Stored items:
════════════════
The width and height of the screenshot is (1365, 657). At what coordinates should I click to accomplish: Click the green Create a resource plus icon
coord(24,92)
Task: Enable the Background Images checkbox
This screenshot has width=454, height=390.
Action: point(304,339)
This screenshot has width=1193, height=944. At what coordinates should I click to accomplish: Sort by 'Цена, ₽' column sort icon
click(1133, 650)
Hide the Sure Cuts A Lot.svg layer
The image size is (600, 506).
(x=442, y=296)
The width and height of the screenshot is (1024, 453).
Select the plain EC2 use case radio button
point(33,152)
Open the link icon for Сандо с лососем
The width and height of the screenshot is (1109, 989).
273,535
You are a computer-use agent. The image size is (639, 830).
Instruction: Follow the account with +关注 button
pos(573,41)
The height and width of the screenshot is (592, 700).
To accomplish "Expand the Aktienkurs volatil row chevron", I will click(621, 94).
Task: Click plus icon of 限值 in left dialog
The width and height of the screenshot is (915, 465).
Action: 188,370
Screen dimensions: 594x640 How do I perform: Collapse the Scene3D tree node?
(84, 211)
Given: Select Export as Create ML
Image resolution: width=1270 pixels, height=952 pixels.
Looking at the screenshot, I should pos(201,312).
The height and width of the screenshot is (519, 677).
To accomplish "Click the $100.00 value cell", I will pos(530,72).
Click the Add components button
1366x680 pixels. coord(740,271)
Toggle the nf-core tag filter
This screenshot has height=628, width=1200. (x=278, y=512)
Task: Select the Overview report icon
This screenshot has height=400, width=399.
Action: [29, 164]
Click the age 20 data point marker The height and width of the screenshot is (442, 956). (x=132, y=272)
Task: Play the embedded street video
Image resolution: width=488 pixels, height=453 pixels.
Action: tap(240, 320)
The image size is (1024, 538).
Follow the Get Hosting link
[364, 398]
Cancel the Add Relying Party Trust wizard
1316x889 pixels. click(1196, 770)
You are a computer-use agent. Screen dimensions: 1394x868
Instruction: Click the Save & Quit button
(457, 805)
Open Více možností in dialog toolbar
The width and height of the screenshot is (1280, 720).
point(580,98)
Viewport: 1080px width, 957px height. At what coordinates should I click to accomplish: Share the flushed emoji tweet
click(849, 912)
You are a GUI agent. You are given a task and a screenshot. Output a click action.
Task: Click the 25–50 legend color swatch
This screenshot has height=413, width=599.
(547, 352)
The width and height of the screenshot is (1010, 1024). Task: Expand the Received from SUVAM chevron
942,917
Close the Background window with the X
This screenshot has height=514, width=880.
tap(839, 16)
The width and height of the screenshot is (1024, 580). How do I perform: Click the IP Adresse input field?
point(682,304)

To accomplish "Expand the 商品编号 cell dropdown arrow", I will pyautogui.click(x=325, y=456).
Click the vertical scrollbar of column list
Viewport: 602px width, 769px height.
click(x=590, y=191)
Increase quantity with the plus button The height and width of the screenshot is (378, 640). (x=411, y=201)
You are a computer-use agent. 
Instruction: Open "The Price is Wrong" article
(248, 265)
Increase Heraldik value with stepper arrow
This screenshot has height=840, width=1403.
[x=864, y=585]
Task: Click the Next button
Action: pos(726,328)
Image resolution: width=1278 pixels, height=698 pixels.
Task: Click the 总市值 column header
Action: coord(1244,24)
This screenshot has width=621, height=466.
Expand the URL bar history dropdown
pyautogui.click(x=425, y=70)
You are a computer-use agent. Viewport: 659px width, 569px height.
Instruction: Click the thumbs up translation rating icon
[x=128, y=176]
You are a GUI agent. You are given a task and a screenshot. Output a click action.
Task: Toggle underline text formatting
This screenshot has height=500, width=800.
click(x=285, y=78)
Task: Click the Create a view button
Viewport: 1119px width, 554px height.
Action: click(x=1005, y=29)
════════════════
Both the line containing "Viewport: 1080px width, 957px" and the line containing "This screenshot has width=621, height=466." belong in the answer. Print them and every line above that falls between them exactly, and no others.

§ The answer
Viewport: 1080px width, 957px height. At what coordinates should I click to accomplish: Share the flushed emoji tweet
click(849, 912)
You are a GUI agent. You are given a task and a screenshot. Output a click action.
Task: Click the 25–50 legend color swatch
This screenshot has height=413, width=599.
(547, 352)
The width and height of the screenshot is (1010, 1024). Task: Expand the Received from SUVAM chevron
942,917
Close the Background window with the X
This screenshot has height=514, width=880.
tap(839, 16)
The width and height of the screenshot is (1024, 580). How do I perform: Click the IP Adresse input field?
point(682,304)

To accomplish "Expand the 商品编号 cell dropdown arrow", I will pyautogui.click(x=325, y=456).
Click the vertical scrollbar of column list
Viewport: 602px width, 769px height.
click(x=590, y=191)
Increase quantity with the plus button The height and width of the screenshot is (378, 640). (x=411, y=201)
You are a computer-use agent. 
Instruction: Open "The Price is Wrong" article
(248, 265)
Increase Heraldik value with stepper arrow
This screenshot has height=840, width=1403.
[x=864, y=585]
Task: Click the Next button
Action: pos(726,328)
Image resolution: width=1278 pixels, height=698 pixels.
Task: Click the 总市值 column header
Action: coord(1244,24)
This screenshot has width=621, height=466.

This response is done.